### Teks Bacaan
1. Hukum Waris Wajib Dijalankan
Turunnya ayat waris ini kemudian menetapkan bahwa ahli waris diharamkan menerima harta lewat jalur wasiat. Dan ketentuan yang baru ini wajib diterima dan tidak boleh ditolak oleh siapapun, termasuk oleh almarhum sendiri sebagai pemilik asli dari harta yang ditinggalkan.
Maka baik ahli waris, atau pun pewaris, semua harus tunduk dengan hukum Allah SWT yang baru. Dan ketentuan ini juga dilengkapi dengan ancaman, bahwa siapa yang menentang akan dimasukkan ke dalam neraka. Malah ada tambahan dari ancaman ini, yaitu masuk neraka dan tidak boleh keluar lagi alias abadi di dalamnya.
وَمَن يَعْصِ اللّهَ وَرَسُولَهُ وَيَتَعَدَّ حُدُودَهُ يُدْخِلْهُ نَارًا خَالِدًا فِيهَا وَلَهُ عَذَابٌ مُّهِينٌ
Dan barang siapa yang mendurhakai Allah dan Rasul-Nya dan melanggar ketentuan-ketentuan-Nya (hukum waris), niscaya Allah memasukkannya ke dalam api neraka sedang ia kekal di dalamnya; dan baginya siksa yang menghinakan. (QS. An-Nisa' : 14)

2. Ahli Waris Haram Menerima Wasiat
Dan juga menjadi ketentuan hukum syariat bahwa para ahli waris DIHARAMKAN untuk menerima harta secara jalur wasiat dari orangtuanya. 

Dasarnya adalah hadits Nabi SAW :

إِنَّ اللَّهَ قَدْ أَعْطَى كُل ذِي حَقٍّ حَقَّهُ فَلاَ وَصِيَّةَ لِوَارِثٍ

Sesungguhnya Allah telah memberikan setiap orang masing-masing haknya. Maka tidak boleh harta itu diwasiatkan kepada ahli waris. (HR. At-Tirmizy)

### Kutipan Sumber

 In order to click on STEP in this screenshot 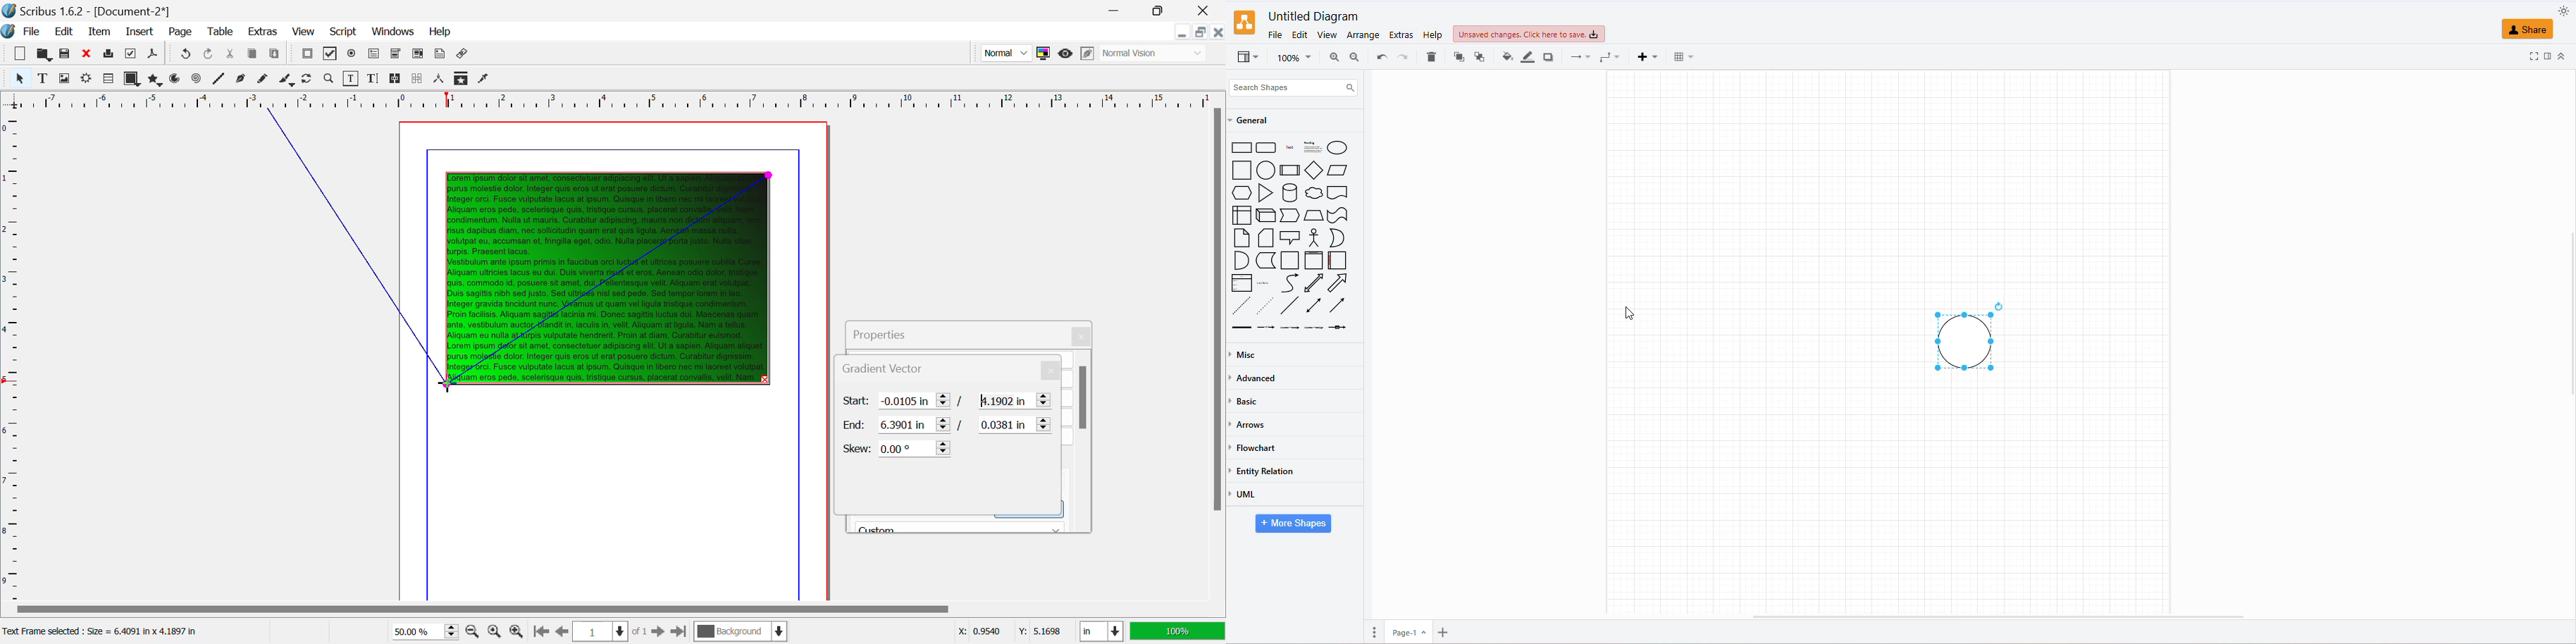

### Daftar Tugas
**A)** Tampilkan bagian teks tentang hukum waris mulai dari "2. Ahli Waris" hingga dan termasuk "wasiat dari orangtuanya.".
**B)** Teruskan teks tentang hukum waris dari tempat teks itu berhenti.
Baris-baris tersebut sama sekali tidak diperlukan untuk pengerjaan ini.

### Jawaban Tugas
**A)**
2. Ahli Waris Haram Menerima Wasiat
Dan juga menjadi ketentuan hukum syariat bahwa para ahli waris DIHARAMKAN untuk menerima harta secara jalur wasiat dari orangtuanya.

**B)**
Jadi kesimpulannya, seorang pewaris sudah tidak lagi dibolehkan untuk membuat wasiat, bila para penerimanya adalah ahli warisnya sendiri. Kalau mahu berwasiat, berwasiatlah kepada yang selain ahli waris.

Dan para ahli waris haram hukumnya menerima harta bila jalurnya lewat wasiat, kerana bertentangan dengan hukum waris yang telah Allah SWT tetapkan.

3. Wasiat Hanya Kepada Selain Ahli Waris Maksimal 1/3 Bagian
Ketika berwasiat kepada selain ahli waris, syariat Islam juga memberikan batasan maksimal yang boleh diwasiatkan, yaitu 1/3 bagian saja. Sedangkan yang 2/3 itu harus 'diprotect', tidak boleh diwasiatkan, kerana sudah menjadi jatah bagi para ahli waris.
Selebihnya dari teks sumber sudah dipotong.